Powiedzieć, że Sylwestrowi Cackowi ostatnio nie idzie w biznesie to mało. Trzeba być naprawdę wybitnie zdesperowanym, żeby handlować herbem klubu, wobec którego jeszcze niedawno miało się poważne plany sportowe. Ale jest w tej historii i dobra wiadomość, przywracająca temu światu nieco dawnego porządku. Dokładnie tak, jak trzeba się było spodziewać, nie znalazł się chętny na zakup herbu łódzkiego Widzewa za „okazyjną” kwotę 2,5 miliona złotych.

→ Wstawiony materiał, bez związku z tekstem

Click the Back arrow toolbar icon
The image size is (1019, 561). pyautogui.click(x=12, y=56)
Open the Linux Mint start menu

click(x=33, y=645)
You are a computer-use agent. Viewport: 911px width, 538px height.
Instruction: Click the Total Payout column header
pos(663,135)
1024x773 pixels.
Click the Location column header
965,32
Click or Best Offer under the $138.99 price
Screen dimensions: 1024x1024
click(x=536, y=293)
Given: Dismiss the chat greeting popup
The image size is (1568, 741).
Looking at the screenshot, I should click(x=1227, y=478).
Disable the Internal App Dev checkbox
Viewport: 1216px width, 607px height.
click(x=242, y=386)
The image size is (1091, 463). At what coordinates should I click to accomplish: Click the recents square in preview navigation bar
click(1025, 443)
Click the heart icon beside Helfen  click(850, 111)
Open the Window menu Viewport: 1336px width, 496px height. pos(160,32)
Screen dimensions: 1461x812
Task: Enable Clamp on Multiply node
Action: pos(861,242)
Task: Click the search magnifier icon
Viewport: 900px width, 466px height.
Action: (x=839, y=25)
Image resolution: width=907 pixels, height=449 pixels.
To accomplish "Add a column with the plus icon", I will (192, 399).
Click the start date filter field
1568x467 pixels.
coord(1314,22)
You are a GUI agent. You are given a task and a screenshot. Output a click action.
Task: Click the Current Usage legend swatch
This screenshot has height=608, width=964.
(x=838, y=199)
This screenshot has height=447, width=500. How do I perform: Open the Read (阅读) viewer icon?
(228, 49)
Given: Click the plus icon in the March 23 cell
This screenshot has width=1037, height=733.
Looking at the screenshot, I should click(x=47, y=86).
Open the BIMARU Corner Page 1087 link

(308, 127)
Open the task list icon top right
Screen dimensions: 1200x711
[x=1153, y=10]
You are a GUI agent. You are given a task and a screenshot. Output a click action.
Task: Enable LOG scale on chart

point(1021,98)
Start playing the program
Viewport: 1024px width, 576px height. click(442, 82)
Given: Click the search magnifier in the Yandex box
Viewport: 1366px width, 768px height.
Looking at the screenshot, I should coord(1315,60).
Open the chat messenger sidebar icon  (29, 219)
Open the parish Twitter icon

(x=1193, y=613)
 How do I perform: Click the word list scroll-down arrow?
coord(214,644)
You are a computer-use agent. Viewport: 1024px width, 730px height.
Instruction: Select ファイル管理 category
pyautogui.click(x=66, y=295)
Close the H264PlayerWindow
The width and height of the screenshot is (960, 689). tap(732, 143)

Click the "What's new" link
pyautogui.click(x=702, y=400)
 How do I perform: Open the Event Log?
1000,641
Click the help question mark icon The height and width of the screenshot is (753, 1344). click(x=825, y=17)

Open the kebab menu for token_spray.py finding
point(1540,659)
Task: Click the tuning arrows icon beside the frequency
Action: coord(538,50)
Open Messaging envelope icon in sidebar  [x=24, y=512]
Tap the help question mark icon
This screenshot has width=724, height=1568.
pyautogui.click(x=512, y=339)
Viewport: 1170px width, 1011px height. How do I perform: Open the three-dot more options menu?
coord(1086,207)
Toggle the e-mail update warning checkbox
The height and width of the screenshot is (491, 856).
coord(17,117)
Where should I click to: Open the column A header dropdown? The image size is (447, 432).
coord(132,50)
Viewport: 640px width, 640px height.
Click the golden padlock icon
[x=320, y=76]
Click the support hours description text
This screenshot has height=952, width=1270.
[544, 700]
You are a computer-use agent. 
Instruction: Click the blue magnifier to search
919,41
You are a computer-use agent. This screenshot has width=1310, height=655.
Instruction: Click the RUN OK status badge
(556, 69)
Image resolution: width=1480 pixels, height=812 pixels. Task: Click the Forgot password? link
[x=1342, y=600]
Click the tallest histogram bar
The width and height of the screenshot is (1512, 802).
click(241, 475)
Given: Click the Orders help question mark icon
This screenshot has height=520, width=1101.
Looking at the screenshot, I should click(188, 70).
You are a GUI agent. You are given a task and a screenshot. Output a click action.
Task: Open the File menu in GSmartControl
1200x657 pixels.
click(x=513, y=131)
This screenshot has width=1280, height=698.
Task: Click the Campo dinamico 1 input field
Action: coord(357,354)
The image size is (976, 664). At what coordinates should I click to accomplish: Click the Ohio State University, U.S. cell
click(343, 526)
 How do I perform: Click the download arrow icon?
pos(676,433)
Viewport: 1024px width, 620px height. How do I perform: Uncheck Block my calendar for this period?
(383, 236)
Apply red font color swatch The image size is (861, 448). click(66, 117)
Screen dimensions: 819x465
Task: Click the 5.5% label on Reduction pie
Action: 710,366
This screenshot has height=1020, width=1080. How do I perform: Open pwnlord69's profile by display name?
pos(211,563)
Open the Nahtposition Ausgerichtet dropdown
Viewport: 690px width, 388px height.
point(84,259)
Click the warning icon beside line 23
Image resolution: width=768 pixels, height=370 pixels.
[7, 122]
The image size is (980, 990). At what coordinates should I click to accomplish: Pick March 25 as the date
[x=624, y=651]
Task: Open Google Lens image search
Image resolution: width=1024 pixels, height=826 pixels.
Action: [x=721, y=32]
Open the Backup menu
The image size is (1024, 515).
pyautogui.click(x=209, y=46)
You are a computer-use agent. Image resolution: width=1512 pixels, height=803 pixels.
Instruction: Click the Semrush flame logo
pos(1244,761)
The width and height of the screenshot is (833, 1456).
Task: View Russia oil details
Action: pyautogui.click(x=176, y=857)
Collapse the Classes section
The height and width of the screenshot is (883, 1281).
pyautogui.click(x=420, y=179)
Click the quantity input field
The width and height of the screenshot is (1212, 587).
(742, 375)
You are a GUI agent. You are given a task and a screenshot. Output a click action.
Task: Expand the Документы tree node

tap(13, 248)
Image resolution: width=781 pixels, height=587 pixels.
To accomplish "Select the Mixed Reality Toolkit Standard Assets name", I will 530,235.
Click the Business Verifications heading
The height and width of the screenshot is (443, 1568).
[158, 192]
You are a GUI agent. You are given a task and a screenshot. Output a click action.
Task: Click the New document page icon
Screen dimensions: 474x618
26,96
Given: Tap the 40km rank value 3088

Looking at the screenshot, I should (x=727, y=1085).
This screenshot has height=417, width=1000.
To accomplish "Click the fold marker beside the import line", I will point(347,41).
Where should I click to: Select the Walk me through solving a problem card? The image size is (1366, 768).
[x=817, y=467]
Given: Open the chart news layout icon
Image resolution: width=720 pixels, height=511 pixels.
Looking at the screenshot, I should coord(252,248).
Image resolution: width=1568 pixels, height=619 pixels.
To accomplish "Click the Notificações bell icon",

Akcja Cackowi delikatnie mówiąc nie wyszła. Nie sprzedał ani prawa do znaku towarowego, ani działki należącej do klubu. Nie zamierza jednak tak łatwo się poddać – obiżył ceny o 500 tysięcy i dalej szuka frajera – w czym niezmiennie nie wróżymy sukcesu. W każdym razie, na dziś:
Herb – cena wywoławcza: 2 miliony złotych
Działka – 2,5 miliona.
Jak tak dalej pójdzie, trzeba będzie przyznać, że Ireneusz Król ze swoimi przelewami z Wiednia to był przy Cacku po prostu filantrop. Jedno co pewne, facet jest zdesperowany tak bardzo, że zdanie kibiców i wszystkich ludzi emocjonalnie związanych z Widzewem dawno ma już w poważaniu.
Miał być dobrodziejem, dziś wszyscy nim gardzą.
Mamy nadzieję, że się nawet nie łudzi – tego już się nie da odkręcić.